Source passage:
Nobody could deny that Sally Woodcock's debut play, Fanta Orange, has its heart in the right place. The playwright seeks to explore the devastation that AIDS has wrought on East Africa through the eyes of a highly intelligent trio living in the Kenyan heartlands.
While much of the focus rests on Roger and Ronnie, the impossibly incompatible White couple that we meet in the opening scene, the character around whom the action really revolves is their house girl and our narrator Regina, played with great sensitivity by Kehinde Fedipe.
She has been infected with HIV following a gang rape by drunken British soldiers and as a result her people have cast the girl out. Regina has also become twice pregnant, the second time following an encounter with Jay Villiers' Roger, which he believes stems from love but to a court would sound suspiciously like a second rape.
Into this claustrophobic household breezes beautiful, blonde Ronnie, a couple of decades younger than Roger and wearing her learning and Ph.D. very heavily. Jessica Ellerby performs well, playing a character who has been written entirely to convey messages rather than behave coherently.
Throughout, Ronnie changes her views with the wind, starting in the opening scenes in which she tries desperately to beat off the advances of the bearded farmer before suggesting marriage the same night. Her attempts to provide health and happiness to the natives can only be commended, even though her idealism is designed to backfire.

Actions to take:
**A)** In the review of Fanta Orange, which actor plays the narrator Regina?
**B)** Summarize the Fanta Orange review in two sentences.
**C)** Recast the paragraph of the Fanta Orange review beginning "She has been infected with HIV" as a short bulleted list that keeps its main facts.

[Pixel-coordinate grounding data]
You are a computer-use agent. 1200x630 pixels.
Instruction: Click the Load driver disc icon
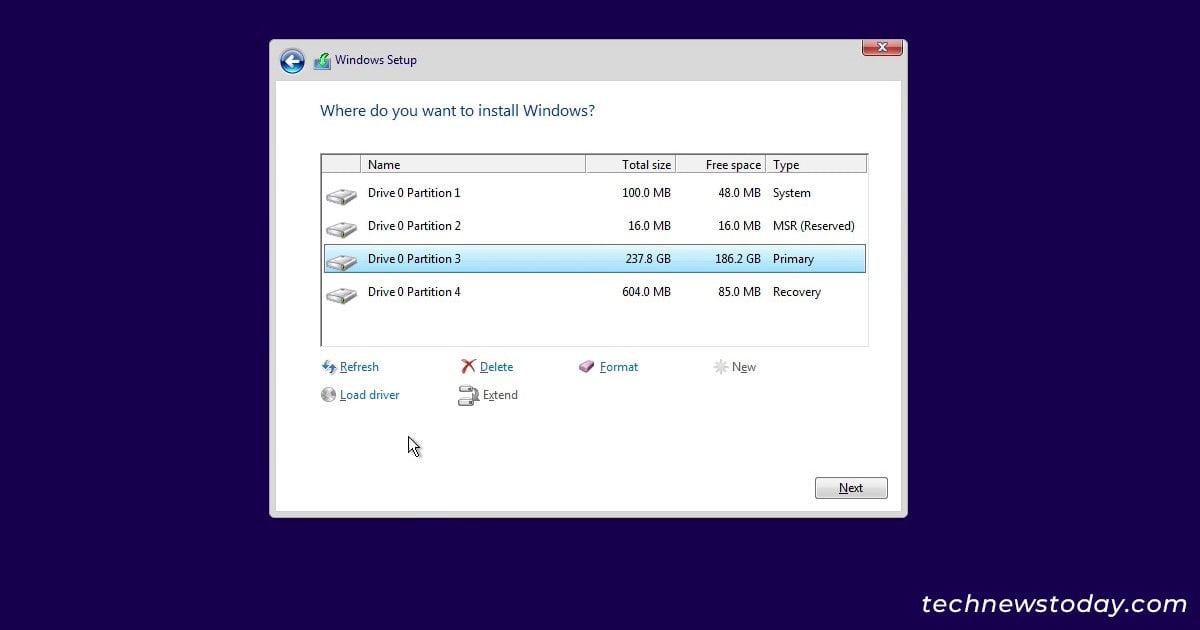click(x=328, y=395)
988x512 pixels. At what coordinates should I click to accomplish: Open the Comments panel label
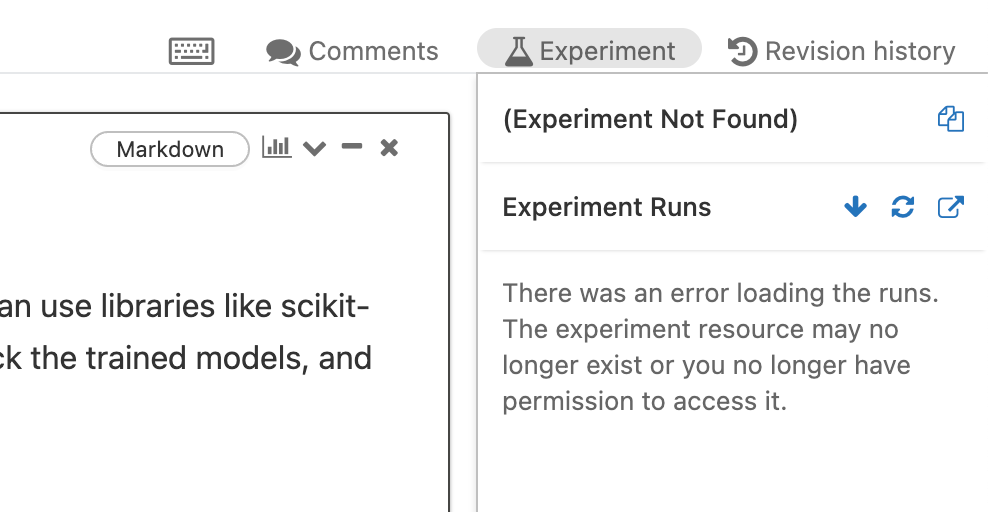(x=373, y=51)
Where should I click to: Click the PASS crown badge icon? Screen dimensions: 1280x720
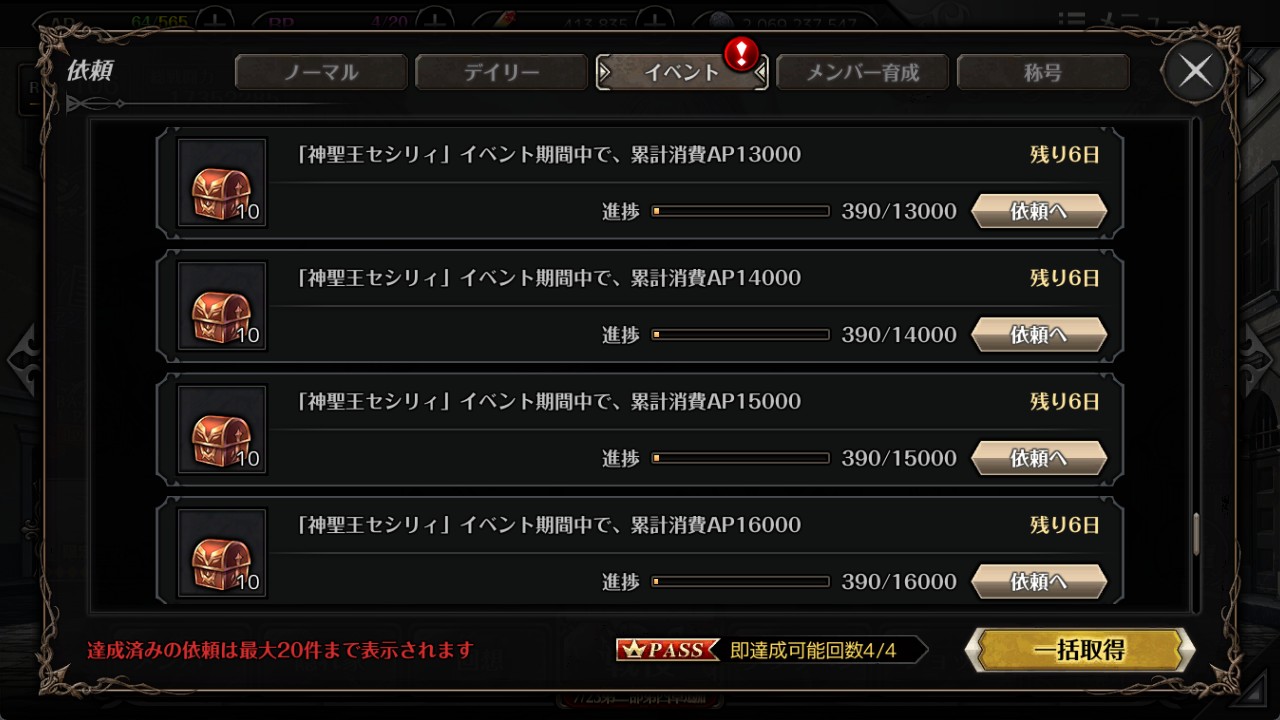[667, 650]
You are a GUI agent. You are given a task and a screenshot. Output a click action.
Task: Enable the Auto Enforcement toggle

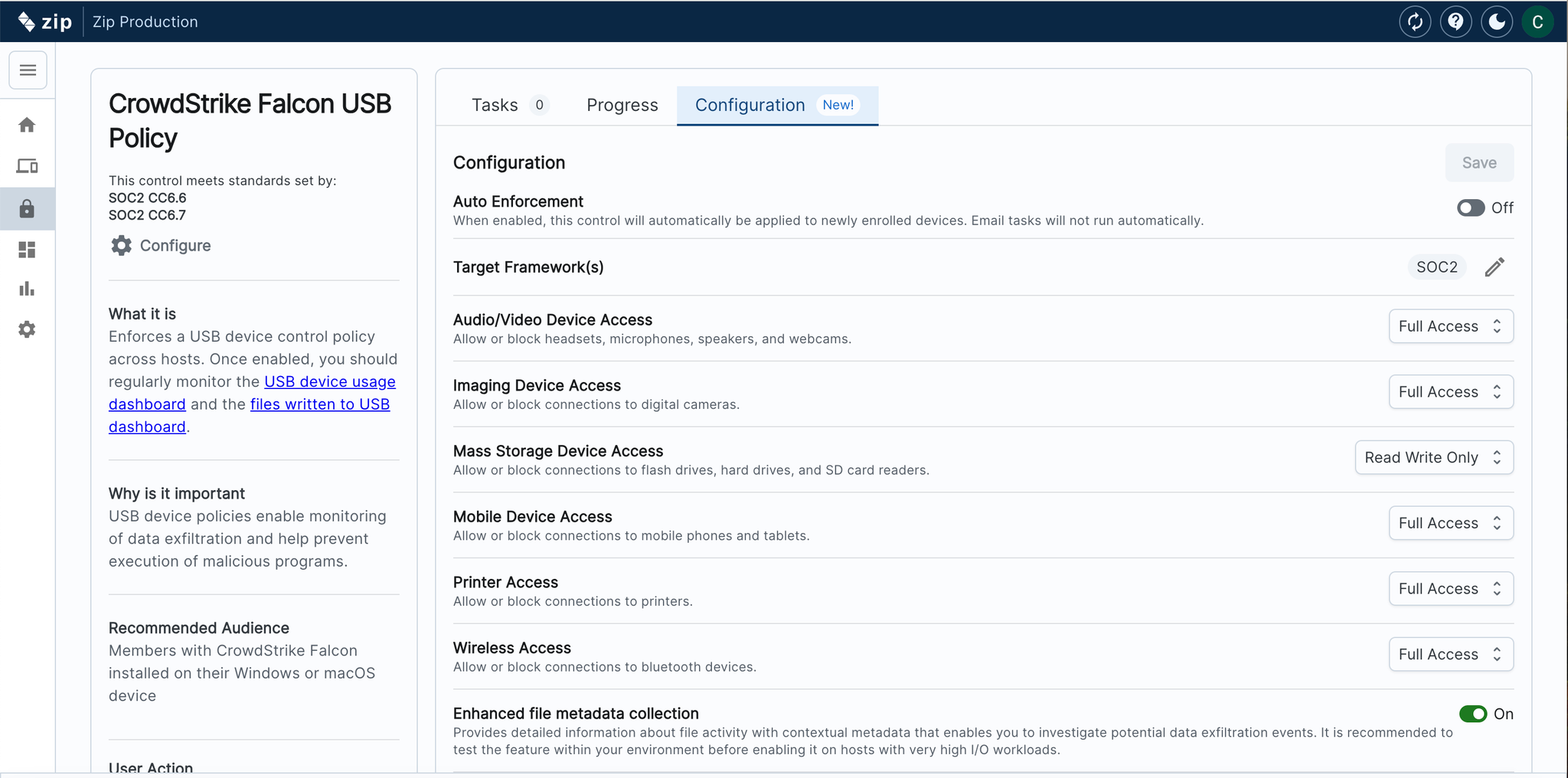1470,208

Solutions to each task:
**A)** Kehinde Fedipe

**B)** Sally Woodcock's debut play, Fanta Orange, explores the devastation AIDS has wrought on East Africa through a trio living in the Kenyan heartlands. Although much of the focus rests on the incompatible White couple Roger and Ronnie, the action revolves around their house girl and narrator Regina, who has been infected with HIV and cast out by her people.

**C)**
- Regina was infected with HIV after a gang rape by drunken British soldiers.
- As a result, her people cast her out.
- She has been pregnant twice.
- The second pregnancy followed an encounter with Roger, played by Jay Villiers.
- Roger believes it stems from love, but to a court it would sound suspiciously like a second rape.